HuffPost reports that the Whitney had purchased artwork by Black photographers through the collective See In Black, which sold prints by Black artists at a deep discount and donated 100% of the proceeds to charity.
The Whitney purchased the prints with the intention of including them in an upcoming exhibition titled “Collective Actions: Artist Interventions in a Time of Change,” which is set to run from 9/17/20 through 1/3/21.



A screenshot of the exhibition page on the Whitney website.

“Showcasing the critical role of artists in documenting moments of seismic change and protest, this exhibition brings together prints, photographs, posters, and digital files that have been created this year in response to the COVID-19 pandemic and the Black Lives Matter movement,” the exhibition’s description reads. “The majority of the works in Collective Actions were initiated by artist collectives to raise funds for anti-racist initiatives, including criminal justice reform, bail funds, Black trans advocacy groups, and other mutual aid work.”
However, the Whitney didn’t reach out to the photographers behind the purchased artworks until afterward, when they were already set to be included in the show.
Photographer Gioncarlo Valentine, who had donated his work to the See In Black sale, Tweets that he was contacted by exhibition organizer Farris Wahbeh, who informed him that his work had been purchased for the show and that in “recognition and appreciation” of his work’s inclusion, Valentine would be given a “Lifetime Pass” to visit the museum with a guest.
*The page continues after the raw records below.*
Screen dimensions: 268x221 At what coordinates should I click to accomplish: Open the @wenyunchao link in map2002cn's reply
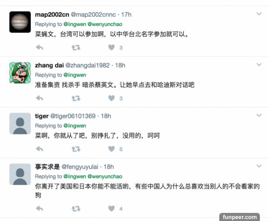pyautogui.click(x=105, y=24)
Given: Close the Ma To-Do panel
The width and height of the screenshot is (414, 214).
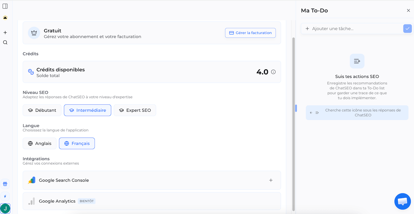Looking at the screenshot, I should [408, 11].
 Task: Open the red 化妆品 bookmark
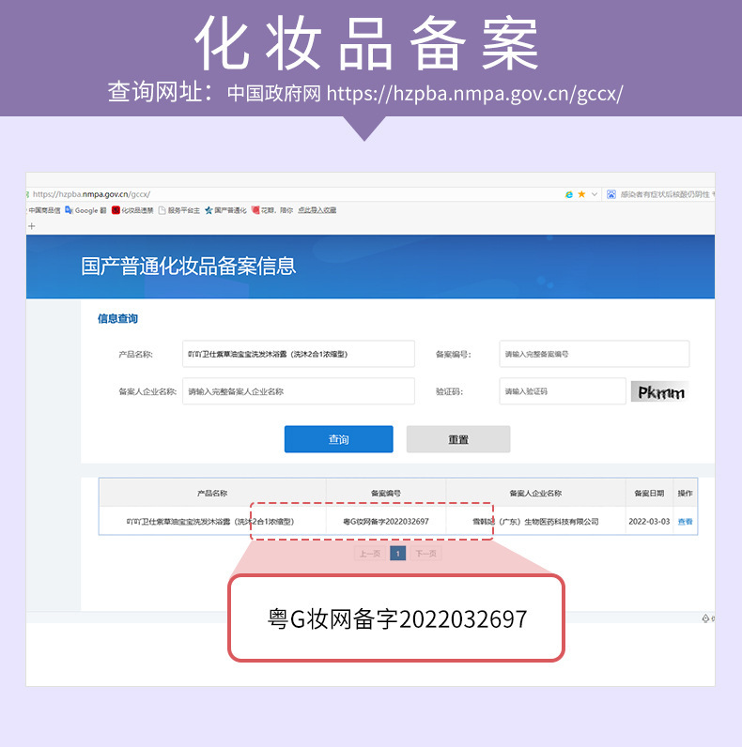click(132, 210)
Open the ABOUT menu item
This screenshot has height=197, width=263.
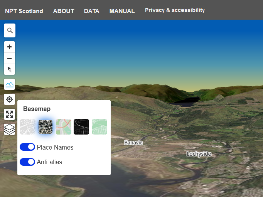64,11
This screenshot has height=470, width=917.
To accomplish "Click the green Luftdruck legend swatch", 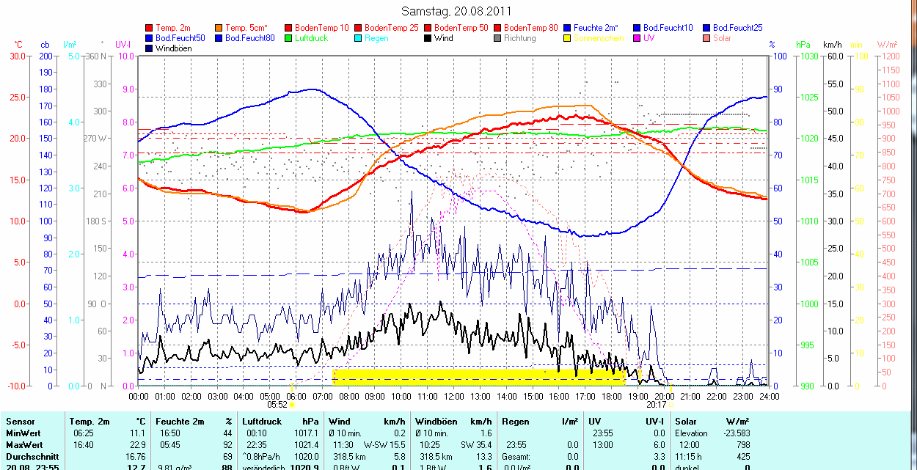I will (x=289, y=38).
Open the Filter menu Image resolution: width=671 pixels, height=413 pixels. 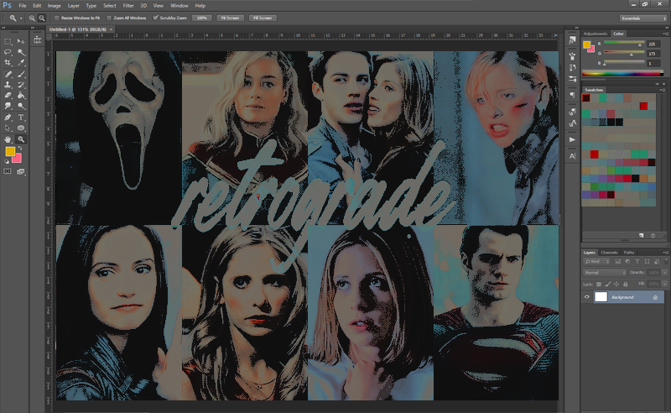(128, 5)
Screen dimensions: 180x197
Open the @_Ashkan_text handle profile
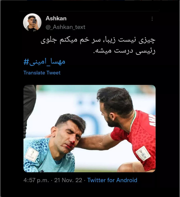tap(65, 27)
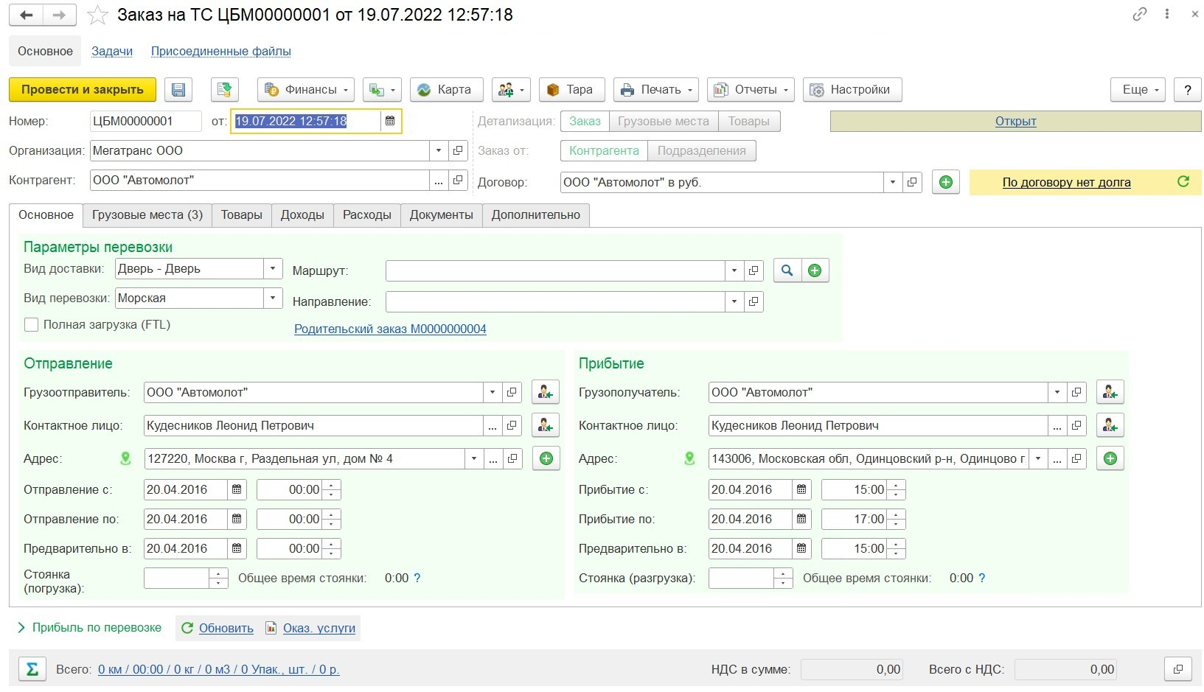Click the save diskette icon
The image size is (1204, 692).
point(178,90)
“I’m writing to let you know that I acquired your work Untitled from the project See in Black for the Whitney’s special collections,” Wahbeh writes in the screenshot shared by Valentine. “Alongside the acquisition, I’m also working on an exhibition comprised largely of works from our Special Collections […] [I] am excited to share that I plan to include your work as part of [this] project […]
“I’m so honored that your work will be on view in this exhibition […]”
Valentine wasn’t pleased.
Photographer Texas Isaiah says that the Whitney bought his photo through the See In Black sale for $100.
“It’s bewildering to think that a multi-million dollar museum went around to buy works for $100, some unsigned, untitled and not dated for their collections,” Isaiah tells HuffPost. “It is predatory, condescending and irresponsible.”
See In Black also released a statement to speak out against the Whitney’s actions.
“[…] [T]he Whitney’s use of the works acquired through the See in Black print sale at significantly discounted prices […] constitutes unauthorized use of the works to which the artists do not consent and for which the artists were not compensated,” See in Black writes.
Others have chimed in as well.
A spokesperson for the Whitney tells that “the exhibition Collective Actions will not be proceeding.” Here is a letter Wahbeh has sent to the artists whose work the museum had purchased:
I wanted to follow up on my emails about the Collective Actions exhibition we had planned to open in September. We at the museum have been listening and hearing from artists about their concerns. The conversations and discussions that have come out of the exhibition are deeply felt. We apologize for the anger and frustration the exhibition has caused and have made the decision not to proceed with the show.
The works in the exhibition were collected as part of the Whitney’s Special Collections, an area that houses artists books, zines, posters, prints, and objects that document how artists distribute published materials as a form of practice, both physically and on-line, and are collected as the materials are launched and circulated.
My sincere hope in collecting them was to build on a historical record of how artists directly engage the important issues of their time. Going forward, we will study and consider further how we can better collect and exhibit artworks and related material that are made and distributed through these channels. I understand how projects in the past several months have a special resonance and I sincerely want to extend my apologies for any pain that the exhibition has caused.
I’d welcome the opportunity to talk more about the organization of the show and other concerns you have, as would our chief curator, Scott Rothkopf. If so, please reach out to me and let me know.